## Aufgabe 1
Gib aus dem Text über Roland Koch den Abschnitt von „Der ehemalige Dresdner“ bis einschließlich „gefeuert worden ist.“ wörtlich wieder.
## Aufgabe 2
Führe den Text über Roland Koch als Manager nach seinem letzten Satz weiter.

## Textabschnitt
Das Karlsruher Fest gibt es schon seit 31 Jahren.
Mit Martin Wacker als Eventmanager werden wir - hahaha - demnächst Wacken überholen.

Sonntag, 7. August 2016

Roland Koch - als Manager gescheitert

Roland Koch war ein begnadeter Redner und über zehn Jahre hinweg auch ein durchaus erfolgreicher Ministerpräsident für das Bundesland Hessen. Er galt als "Rechtsausleger" seiner Partei CDU, wobei er sich vor allem gegen die doppelte Staatsbürgerschaft der damals noch 2,5 Millionen Türken in Deutschland wandte. (Wertet man die kürzliche Veranstaltung in Köln, wo 40.000 "Deutsch-Türken" auf Weisung von Erdogan spontan und - nur türkische - Fahnen schwenkend auf die Straße gingen, so war Kochs damalige Warnung wohl nicht ganz unberechtigt.) Indes, der Landeschef glaubte den Marschallstab zu "noch Höherem" im Gepäck zu haben. Als Angela Merkel jedoch im Jahr 2009 ihre zweite Kanzlerschaft antrat, musste er erkennen, dass ihm eine weitere Karriere in der Bundespolitik versagt bleiben würde. Er verließ die hohe Politik und wandte sich der Wirtschaft zu.

Der ehemalige Dresdner Bank-Chef Bernhard Walter lotste Roland Koch am 1. August 2011 als Vorstandsvorsitzenden zu der damals renommierten Baufirma Bilfinger Berger mit Hauptsitz in Mannheim, einem Umsatz von ca. 10 Milliarden Euro und mit mehr als 70.000 Beschäftigten. Neben Hochtief war Bilfinger Berger eines der größten deutschen Bauunternehmen. Sein Ministerpräsidentengehalt konnte der Newcomer durch diesem Stellenwechsel in etwa verzehnfachen. In diesen Tagen - der Grund für meinen Blog - läuft Kochs Fünfjahresvertrag ab und (samt einiger Kontrollmandate bei UBS und Vodafone) wird er währenddessen um ca. 10 Millionen Euro reicher geworden sein. Wir brauchen uns also keine Sorgen um Roland machen - auch wenn er bei Bilfinger grandios gescheitert ist, weil er bereits nach drei Jahren, im August 2014, vom Aufsichtsrat dieser Firma gefeuert worden ist.

Auf dem Weg nach unten

Im Nachhinein kann man zwei Gründe benennen, weshalb Roland Koch so schnell als Manager bei Bilfinger Berger erfolglos bleiben musste und das Unternehmen heute vor dem Zusammenbruch steht: Der ex-Ministerpräsident hatte keine glückliche Hand bei der Neustrukturierung seiner Firma und er fand nicht die richtigen Antworten auf die äußeren Entwicklungen. Kochs erster Fehler war wohl, dass er das traditionelle und gewinnbringende Hoch- und Tiefbaugeschäft (im Einvernehmen mit dem Aufsichtsrat) aufgab und das Unternehmen radikal auf Dienstleistungen hin umstrukturierte. Konsequenterweise strich er bald den Namensbestandteil Berger, firmierte nur noch unter Bilfinger (mit einer blaugelben Endlosschleife als Logo) und steckte das Geld in die drei Servicebereiche für Gebäude, Industrieanlagen und Kraftwerke. Wegen der Energiewende und der Ölkrise erbrachten die beiden letztgenannten aber statt Gewinne nur heftige Verluste. Schon bald war das neuformierte Unternehmen kein integrierter Baukonzern mehr, sondern ein Sammelsurium unzusammenhängender Kleinbetriebe. Die FAZ schrieb: "Bilfinger fährt im Dunkeln, ein Unternehmen ohne Strategie". Der sinkende Aktienkurs minderte den Firmenwert drastisch.

## Gegebene Daten
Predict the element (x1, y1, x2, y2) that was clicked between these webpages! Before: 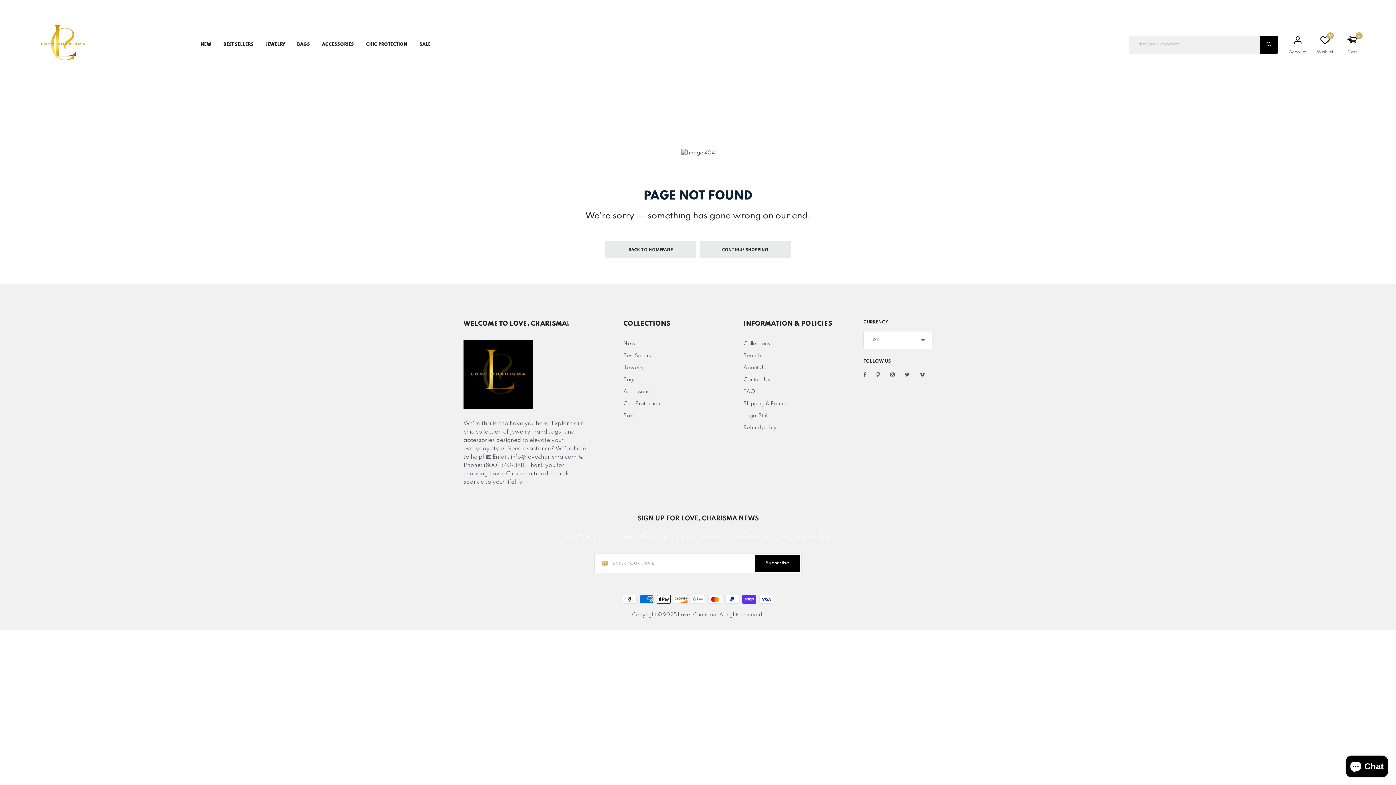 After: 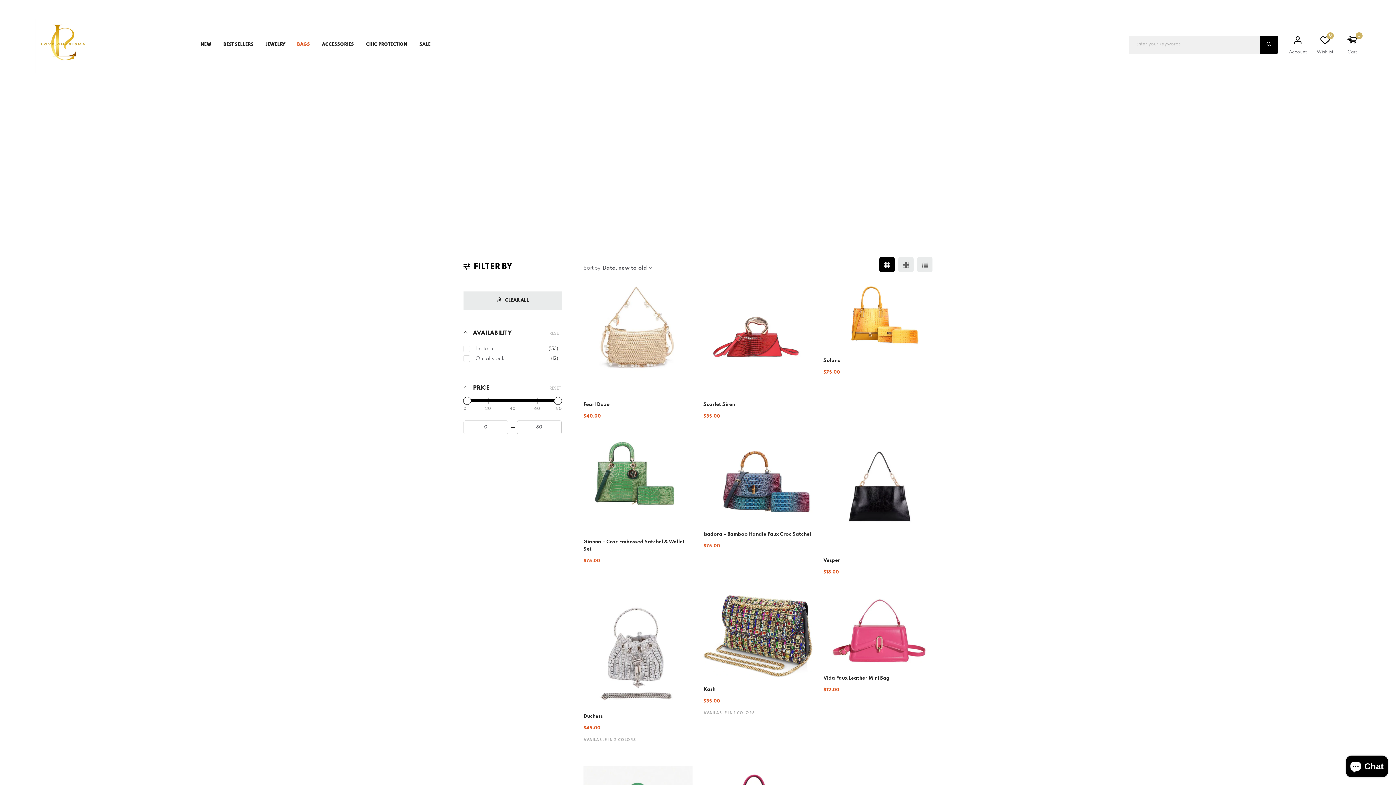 Action: label: Bags bbox: (623, 377, 635, 382)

## Erwartete Ausgabe 1
Der ehemalige Dresdner Bank-Chef Bernhard Walter lotste Roland Koch am 1. August 2011 als Vorstandsvorsitzenden zu der damals renommierten Baufirma Bilfinger Berger mit Hauptsitz in Mannheim, einem Umsatz von ca. 10 Milliarden Euro und mit mehr als 70.000 Beschäftigten. Neben Hochtief war Bilfinger Berger eines der größten deutschen Bauunternehmen. Sein Ministerpräsidentengehalt konnte der Newcomer durch diesem Stellenwechsel in etwa verzehnfachen. In diesen Tagen - der Grund für meinen Blog - läuft Kochs Fünfjahresvertrag ab und (samt einiger Kontrollmandate bei UBS und Vodafone) wird er währenddessen um ca. 10 Millionen Euro reicher geworden sein. Wir brauchen uns also keine Sorgen um Roland machen - auch wenn er bei Bilfinger grandios gescheitert ist, weil er bereits nach drei Jahren, im August 2014, vom Aufsichtsrat dieser Firma gefeuert worden ist.

## Erwartete Ausgabe 2
Roland Koch mit Bilfinger-Logo; erklärt (vergebens) den Abwärtskurs

Zum erheblichen Teil scheiterte Koch auch an der Energiewende. Ganz plötzlich wurden keine Kraftwerke mehr gebaut und die Betreiber sparten bei ihren Industrieanlagen, indem sie die Wartungsintervalle verlängerten. Hinzu kam der Ausfall eines Großauftrags aus Südafrika, der schon eingebucht war.  Der Flickenteppich aus 250 Einzelfirmen war kaum mehr zu überblicken, das Unternehmen war zu komplex geworden. Als Koch zum wiederholtem Male die mit den Gesellschaftern vereinbarten Ziele nicht erreichte und sogar in kurzer Zeit zwei "Gewinnwarnungen" herausgeben musste, war seine Stunde gekommen: der 56-jährige musste am 8. August 2014 gehen; das Gehalt für die restlichen zwei Jahre wurde ihm zugebilligt.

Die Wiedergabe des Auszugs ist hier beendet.